İktidarı eleştirmek ya da .

~ 05.07.2012, Ali Rıza AYDIN ~

Başta yasama süreci, yasa değişiklikleri ve yargılama olmak üzere hukukun altüst oluşu ve keyfine göre yönetim tarzının “hukuk örtüsü” altına gizlenmesi, siyasal iktidarın hukuku bir maske gibi kullanarak istediğini kurallaştırması ve yaşama geçirmesi, farklı bakışın, farklı tartışma ve değerlendirmelerin yaygınlaşmasının da yolunu açmaya başladı. Yanlışları ve sapmaları ortaya çıkararak siyasal iktidarı eleştirip, evrensel hukuk ilkelerinin sınırları içine çağırmak ya da “bu iktidar egemen yönetim tarzının gereklerini yerine getiriyor, hukuku baskı aracı olarak kullanıyor, onları sınırlar içine çekmek olanaksız, savaşımın şeklini değiştirmek gerekir” demek arasında gidilip geliniyor. Bu uçlar arasında, niceliksel fazlalığa sahip ilk gruba yöneltilen soru-eleştirilerin başında ise, “evrensel hukuk ilkeleri” derken hangi yapının esas alındığı…

En yeni örneklerden biri, özel yetkili mahkemelerin kaldırılıp kaldırılmadığı, devlet güvenlik mahkemelerinden özel yetkili mahkemelere geçiş gibi, özel yetkili mahkemelerden de özel terör mahkemelerine geçildiği tartışmaları…

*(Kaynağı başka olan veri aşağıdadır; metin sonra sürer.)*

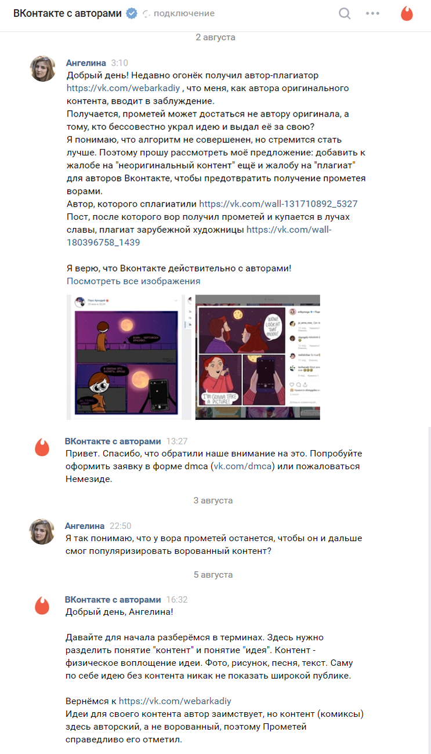
Task: Open Ангелина's avatar on the 3:10 message
Action: [43, 69]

Yeni anayasa tartışmaları da, “yeni anayasanın koşulları yoktur”, “bu –kurulu- meclis yeni anayasa yapamaz” ile “yaptıklarına bakılırsa yapar” arasında gidip geliyor. Kimi davalar hızla sonuçlanırken, kimileri yıllarca sürüyor. Masumiyet karinesi, kimileri için var; kimileri için yok. Tutukluluk, hükümlülüğe dönüştürüldü.

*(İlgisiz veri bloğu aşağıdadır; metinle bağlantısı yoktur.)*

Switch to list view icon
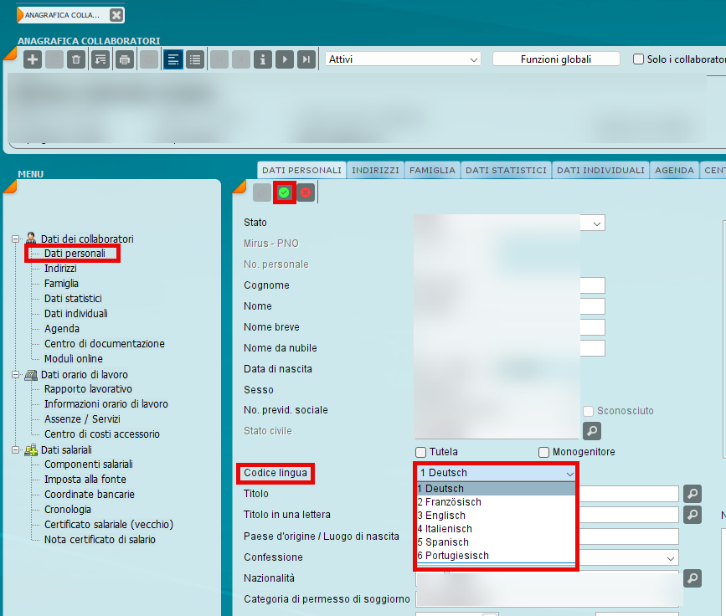The image size is (726, 616). click(195, 59)
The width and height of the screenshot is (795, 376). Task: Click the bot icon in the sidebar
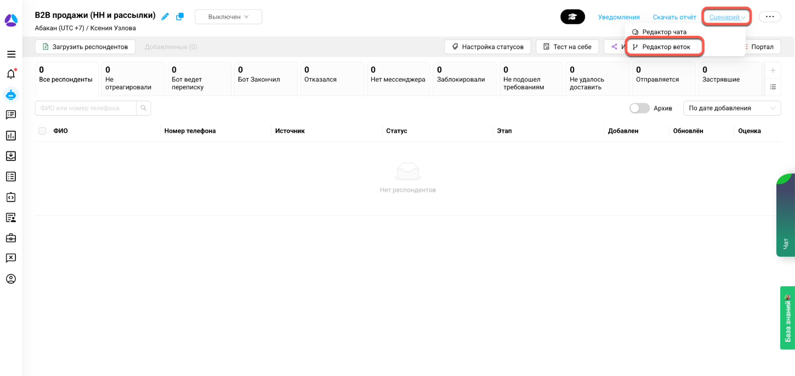(x=11, y=95)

Tıpkı, uzlaşmayı “kendi önerilerine uyma” dışında tanımlamayan “tescilli” bir iktidarla yeni anayasa komisyonunda yer alma gerekçelerini ısrarla anlatan muhalefet partileri gibi, herkes yaptığına ya da yapamadıklarına bir gerekçe bulmakta zorlanmıyor. Eylem yerine, ikna etme çabası ağır basıyor. Maçın sonunda hep siyasal iktidarın dediğinin olması göz ardı ediliyor ki, bu durum tartışmanın oturduğu zemin yönünden önemli…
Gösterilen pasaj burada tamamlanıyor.